Recognising the complexity of PACS, researchers underscore the need for robust, globally validated assessment tools for individual symptoms, as current tools may not fully capture the diverse array of symptoms affecting different organs. Future studies should aim for a more diverse participant pool to validate the study's findings.

“Our findings support the potential of gut microbiome-targeted therapeutics for PACS in the post-COVID era.” Researchers wrote.

“To date, studies using probiotic intervention to alleviate PACS are sparse, and the optimal dose, duration, or type of bacteria requires further interventional trials.”

In a second paper published in the Hong Kong Medical Journal, data showed that children who took SIM01 experienced lower rates of adverse events after COVID-19 vaccination.

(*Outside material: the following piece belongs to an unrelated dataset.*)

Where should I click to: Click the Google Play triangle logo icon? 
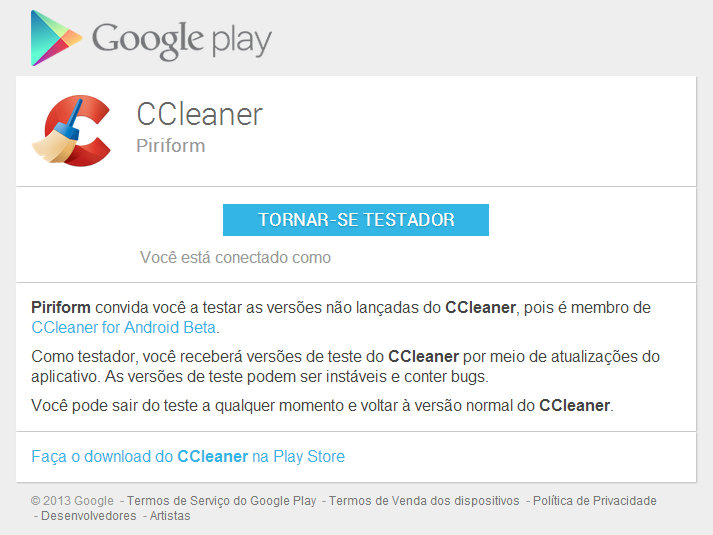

The result was obtained from an analysis of 95 children, aged five to 17 years old, who took it while receiving at least one vaccine dose between April and August 2022.

During this period, these children were administered one sachet of SIM twice daily. The supplementation commenced either a week before the first vaccine dose, continuing until a week after the completion of the second dose, or three weeks before the second dose, to a week after vaccination.

Comparatively, the BioNTech/Pfizer vaccine BNT162b2 exhibited a higher incidence of reported adverse events in children compared to CoronaVac (Sinovac Biotech).

Notably, the odd ratio for injection site symptoms with BNT162b2 was 2.59 (95% confidence interval [CI]=1.14-5.95; p=0.02). In addition, the odds ratios for arm/leg pain and fever were 6.5 (95% CI=1.44-60.89; p=0.08) and 13.78 (95% CI=2.22 to infinity; p=0.02), respectively.

Adverse events were generally similar between the two vaccine doses, though some effects were more pronounced after the second dose.

For instance, arm/leg pain (second dose: 18.6%, first dose: 10.5%), fatigue (including fatigue/ tiredness/lethargy or lack of energy/drowsiness; second dose: 26.7% vs first dose: 21.1%), and fever (second dose: 12.8% vs first dose: 7.9%). 

Researchers observed that children on SIM01 in this study experienced fewer adverse events when receiving BNT162b2, particularly in terms of injection pain or local reaction (71% vs 84.3%-90.5% in Product Monograph data), tiredness (29% vs 51%-77%), headache (10% vs 38.2%78.5%), chills (3% vs 12.4%-49.2%), and myalgia (0% vs 17.5%-42.2%).

There was no evident decrease in adverse events among children receiving CoronaVac.

Researchers also determined that the microbiota derived SIM01 formula is well-tolerated in children age between 5 and 17. Among the 95 children analysed in this study, only two discontinued SIM01 supplementation because of abdominal distension, loose stool or mouth sores.

 

Source 1: The Lancet Infectious Diseases

https://doi.org/10.1016/S1473-3099(23)00685-0

A synbiotic preparation (SIM01) for post-acute COVID-19 syndrome in Hong Kong (RECOVERY): a randomised, double-blind, placebo-controlled trial

Authors: Raphaela I Lau, et al

 

Source 2: Hong Kong Medical Journal

https://doi.org/10.12809/hkmj2210590

Can a microbiota-derived health supplement mitigate adverse events after COVID-19 vaccination in children?